4.3 General Data Attributes Assessment

After a brief assessment on the data quantity, we know that the both datasets are not too big in terms of both number records (891 and 418) and number of attributes (12 and 11). We also have an intuitive understanding about the attributes, some obvious names like Name, Sex and Age; and some not so obvious names like SibSp and Parch.

Before we looking into individual attributes (single variate analysis) in our datasets, let us get some general sense of all attributes and make sure we understand each of them.

We knew that dataset test has 11 attributes and train has 12 attributes. The one attribute short is the Survived. The rest are the same. Let us look into those attributes, the following is from the Kaggle web site:

Data Dectionary from Kaggle website.

Figure 4.5: Data Dectionary from Kaggle website.

attribute Notes
Pclass: A proxy for socio-economic status (SES)

1st = Upper
2nd = Middle
3rd = Lower

Age: Age is fractional if less than 1. If the age is estimated, is it in the form of xx.5

Sibsp: The dataset defines family relations in this way...

Sibling = brother, sister, stepbrother, stepsister
Spouse = husband, wife (mistresses and fiancés were ignored)

Parch: The dataset defines family relations in this way...

Parent = mother, father
Child = daughter, son, stepdaughter, stepson
Some children travelled only with a nanny, therefore parch=0 for them.

Just looking into these attributes’ description, a few thoughts are occurred:

1. Attribute types

There are attributes should be categorical types. The values of those attributes can be any types but the importance is that they can classify the records into sets of similar groups and this grouping make sense to the problem to be solved. In Titanic datasets, attributes should have categorical type are: Survived, Sex, Embarked, and Pclass.

Other attribute perhaps should have numerical type. Thsi is because these attributes values change from record to record. They can be the values of discrete, continuous, or time series. One thing in common is that these values can be manipulated and applied with many math functions and plotting tools for visualization. In Titanic datasets, attributes should have numerical type are: Age, Fare, SibSp, Parch.

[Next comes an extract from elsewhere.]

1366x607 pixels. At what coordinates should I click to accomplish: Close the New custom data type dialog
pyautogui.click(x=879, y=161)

2. Contribution to Survive

The final goal is to predict passenger’s survived or not. It makes sense to assess the prediction power of each attribute, which is the contribution of an attribute to attribute Survived. In other words, the potential relationships among these attributes and with the attribute Survived need to be assessed. Here are some thoughts:

  • Pclass should somehow linked with Fare and Cabin. Generally, the higher the class is and the more expensive of the fare will be and the better cabin locations are. So those should have some sort of correlations among them. they together should have some affect on survive. You would think that the expensive ticket, means better cabin location and has privilege to escape first in the disaster.

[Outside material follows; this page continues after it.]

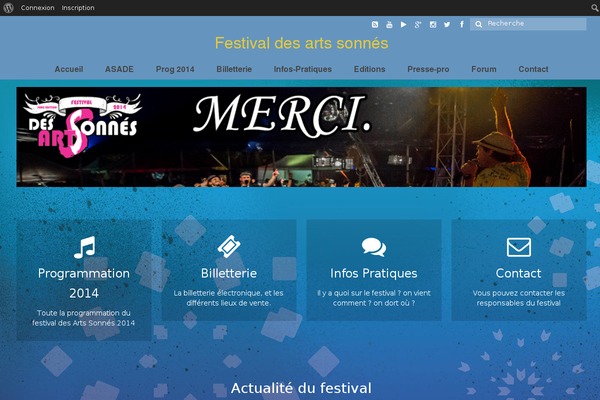Open the Editions menu item
600x400 pixels.
click(x=369, y=69)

  • What is the ticket number to do with survive? Is it just a random number? Or is associated with cabin? Or anything else like Port of embarkation? ticket number in some other systems could have more information rather than just an unique number.

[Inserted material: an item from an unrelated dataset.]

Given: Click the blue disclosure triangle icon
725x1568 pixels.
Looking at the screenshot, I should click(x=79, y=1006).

  • Is the Fair in some ways associated with journey length, which means the Port of embarkation and the port of disembarkation? Or cabin location and condition?

You may have other thoughts too. To prove or disprove these assumptions and thoughts, we need to look into the actual datasets at least to see:

  1. What are the data types for various attributes?
  • Which attributes are available in the dataset?
  • Which attributes are categorical?
  • Which attributes are numerical?
  • Which attributes are mixed data types?
  1. Any errors in the attributes values?
  • Which features may contain errors or typos?
  • Which features contain blank, null or empty values?

These questions will be answered in the following two sections.